A Sokcho, cittadina di pescatori vicina al confine settentrionale della Corea del Sud, la giovane Soo-ha lavora in una piccola pensione. È franco-coreana, ma non ha mai lasciato il Paese: il mondo le arriva solo attraverso i racconti degli altri. Quando alla pensione arriva Yan Kerrand, illustratore francese alla ricerca di ispirazione per il suo nuovo graphic novel, tra i due nasce un rapporto sottile, fatto di silenzi, piccoli gesti, attrazioni trattenute. Mentre l’artista tenta di superare un blocco creativo, Soo-ha si ritrova a rivivere, senza volerlo, le dinamiche sentimentali della madre, risucchiata in un ciclo di desideri e delusioni.
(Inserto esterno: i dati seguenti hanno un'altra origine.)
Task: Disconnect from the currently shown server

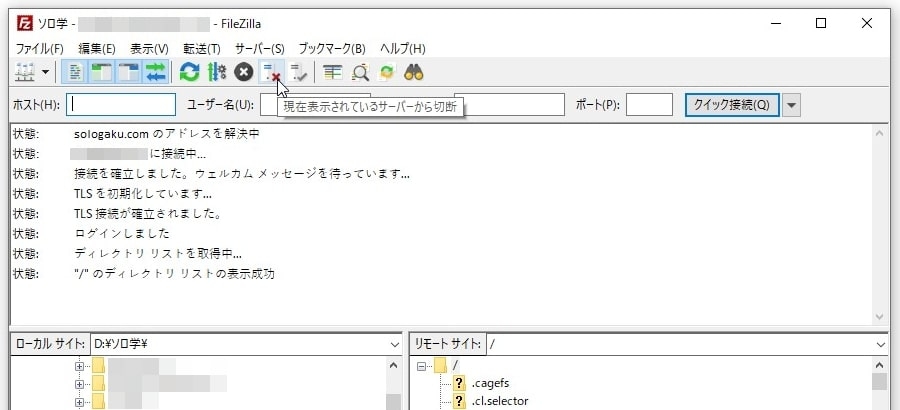Action: click(270, 72)
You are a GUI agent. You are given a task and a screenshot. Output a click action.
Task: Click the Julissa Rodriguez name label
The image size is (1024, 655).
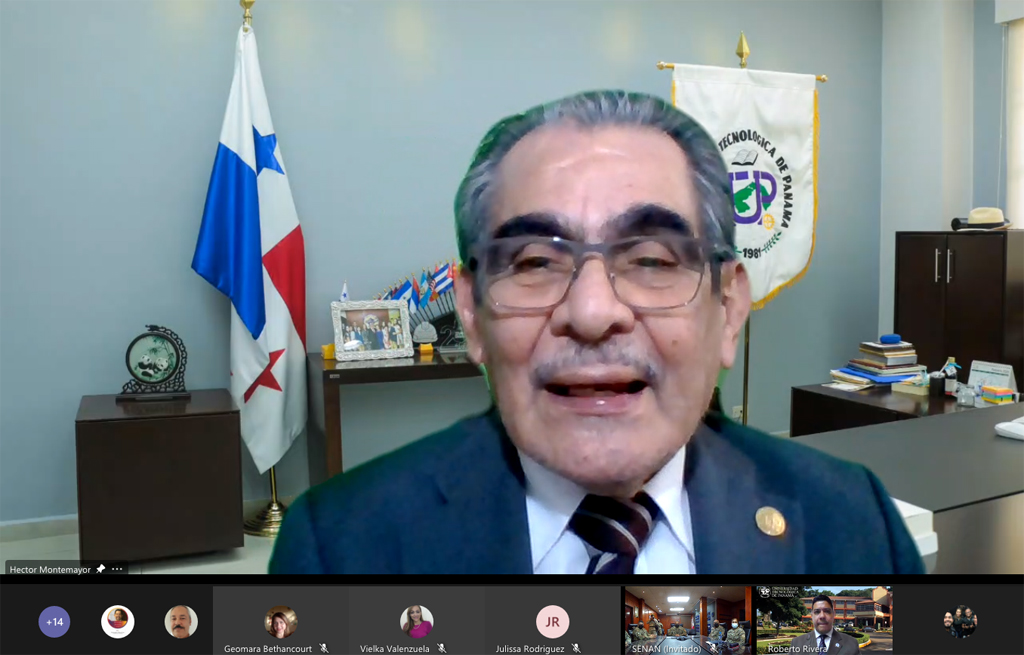click(x=531, y=648)
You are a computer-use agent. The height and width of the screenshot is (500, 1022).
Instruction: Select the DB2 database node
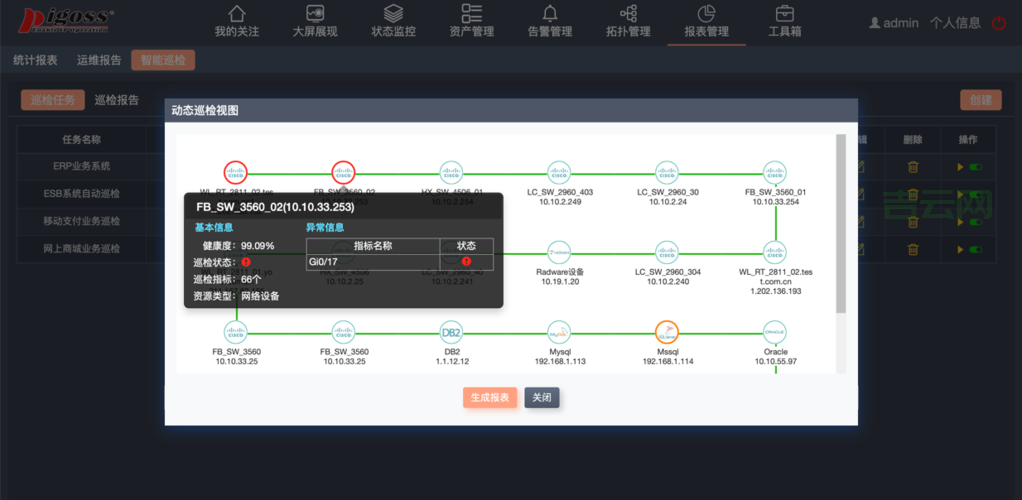pyautogui.click(x=451, y=332)
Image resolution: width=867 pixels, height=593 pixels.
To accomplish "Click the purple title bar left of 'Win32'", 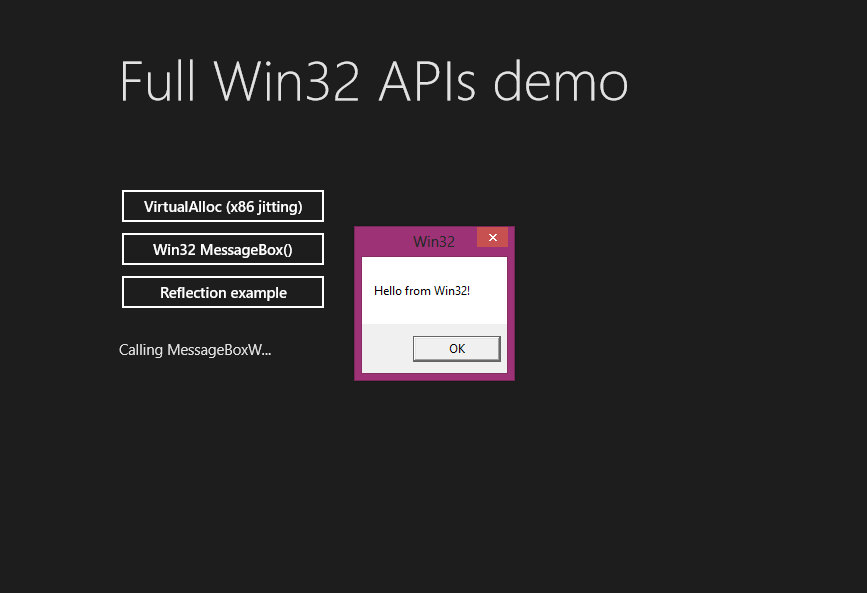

Tratto dal romanzo pluripremiato di Elisa Shua Dusapin, Un inverno in Corea è il racconto di una relazione che si realizza più nel non detto e nelle sfumature che nell’interazione tra i suoi personaggi.
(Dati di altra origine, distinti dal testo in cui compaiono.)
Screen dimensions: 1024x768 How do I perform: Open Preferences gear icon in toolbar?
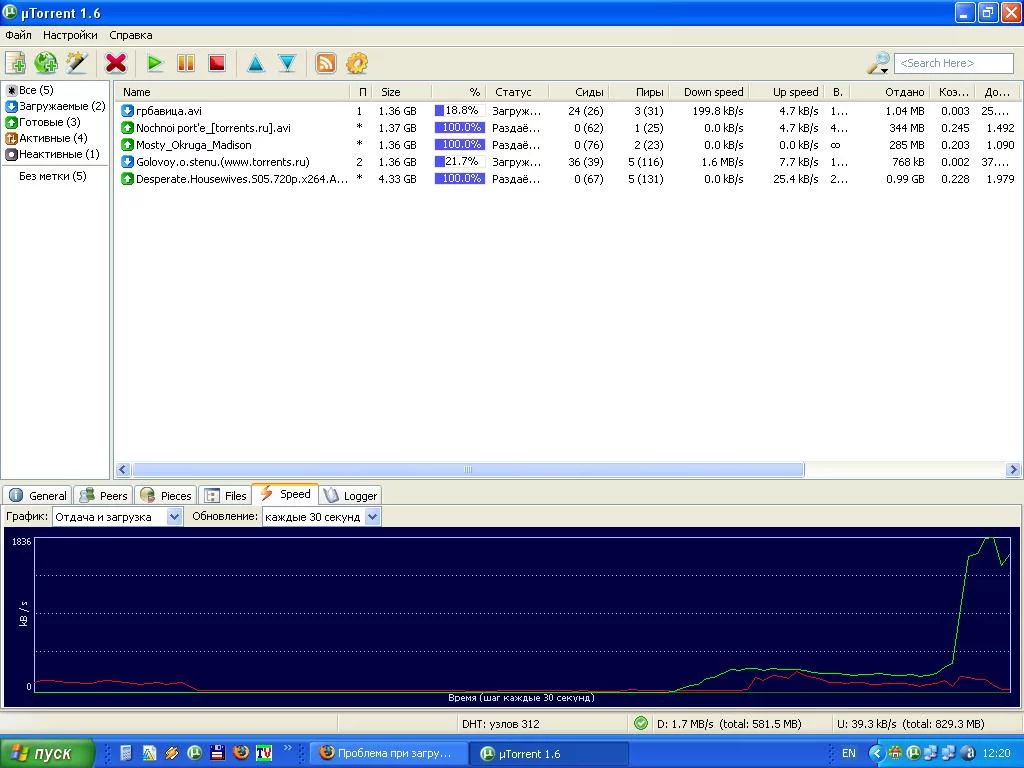[x=357, y=63]
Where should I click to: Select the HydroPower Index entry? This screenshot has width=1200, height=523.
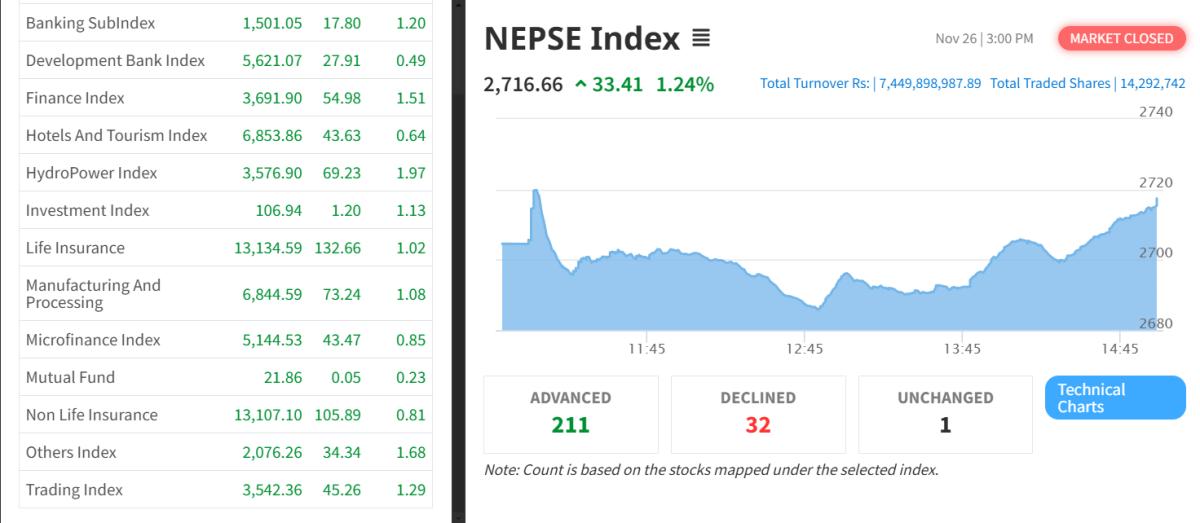click(x=91, y=173)
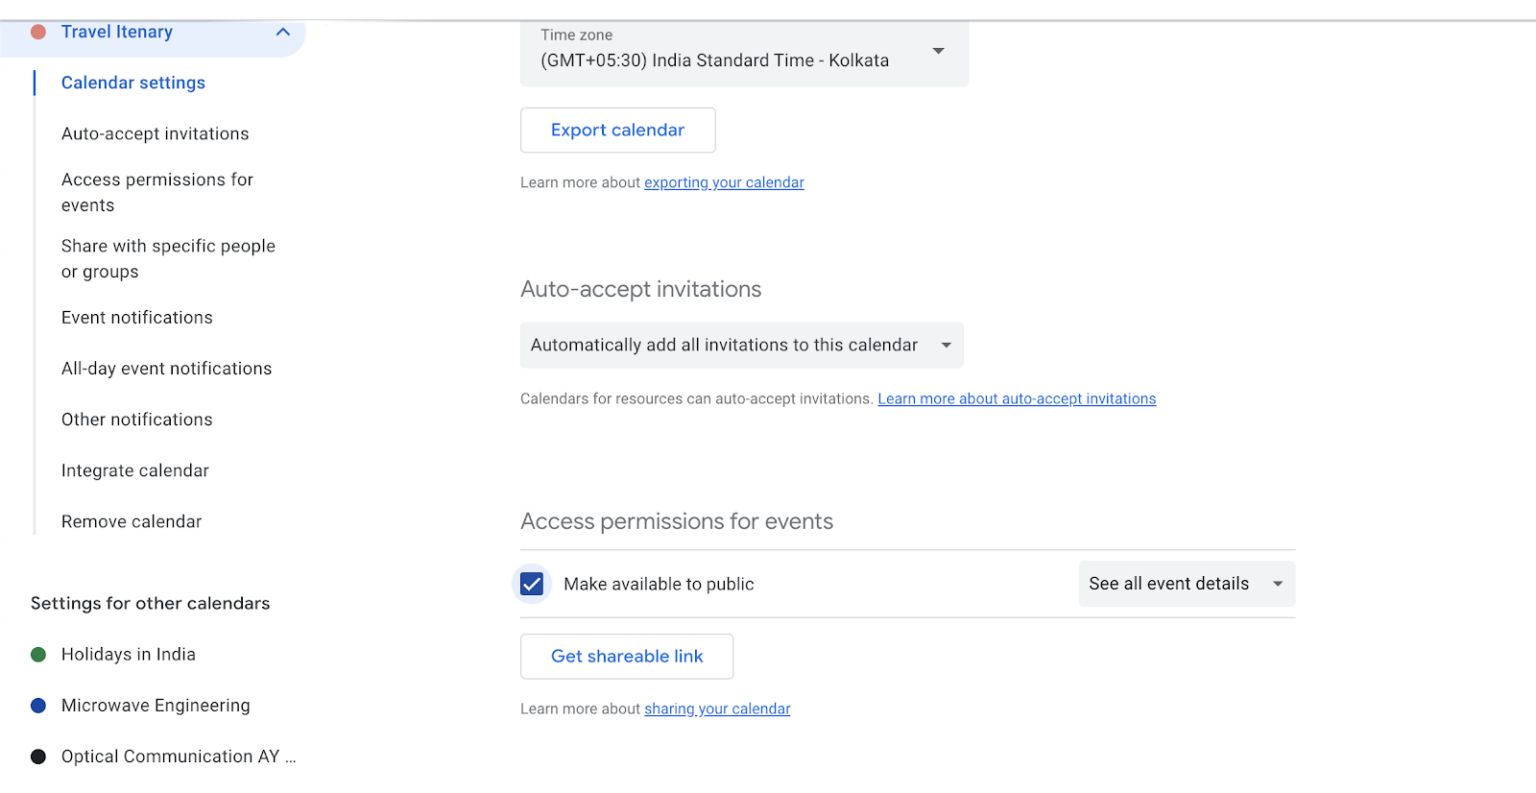
Task: Jump to Share with specific people section
Action: tap(167, 258)
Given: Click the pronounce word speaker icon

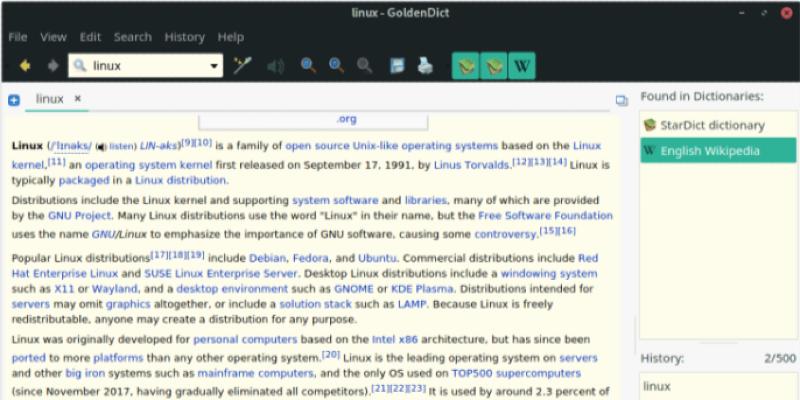Looking at the screenshot, I should click(x=275, y=67).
Soo-ha è incuriosita e poi attratta da Yan perché francese come il padre che non ha mai conosciuto, perché artista come lei non è mai stata, perché viaggiatore solitario, agli antipodi di una vita vissuta tra la cucina e il desk di una pensioncina. Eppure Soo-ha ha coltivato la speranza di un momento come questo negli anni, imparando il francese e sognando una vita più soddisfacente.
L’attrazione tra Soo-ha e Kerrand assume connotati quasi edipici, perché la ragazza sembra ripercorrere consapevolmente le orme sentimentali della madre. È un loop affettivo che la condanna al mal d’amore, a un romanticismo introverso e doloroso, amplificato dal confronto con la relazione “giusta” che la famiglia vorrebbe imporle: quella con il giovane connazionale, un ragazzo superficiale e privo dell’aura misteriosa dell’artista francese.
Ma Soo-ha ha bisogno di rivivere gli “errori” materni – errori che peraltro le hanno permesso di nascere – per conoscere se stessa e trovare, forse, la forza di affrontare la vita. La società che circonda Soo-ha di lei non comprende nulla: non capisce perché non segua a Seoul il suo ragazzo né il suo rifiuto di ricorrere alla chirurgia estetica, visto ormai come un passaggio obbligato in una Corea ossessionata dal look e dalle mode occidentali.
Le emozioni più profonde vissute da Soo-ha e le sue insicurezze si manifestano attraverso la relazione con il cibo e la sua meticolosa preparazione di piatti a base di pesce – tra cui il pericoloso fugu, o pesce palla – ma sono in particolare le sequenze di animazione di Agnès Patron a tradurre visivamente i turbamenti dell’animo e il desiderio di libertà di una ragazza bloccata dalle circostanze e dalle menzogne impartitele, seppur a fin di bene, sin dalla più tenera età. Brevi lampi, tracciati con un inchiostro che riprende lo stile impressionista del personaggio di Kerrand, che esprimono la vera essenza di Soo-ha, sepolta sotto abiti dimessi e occhiali dalla montatura ordinaria e rifugiatasi nell’ovatta di una dimensione famigliare e protettiva.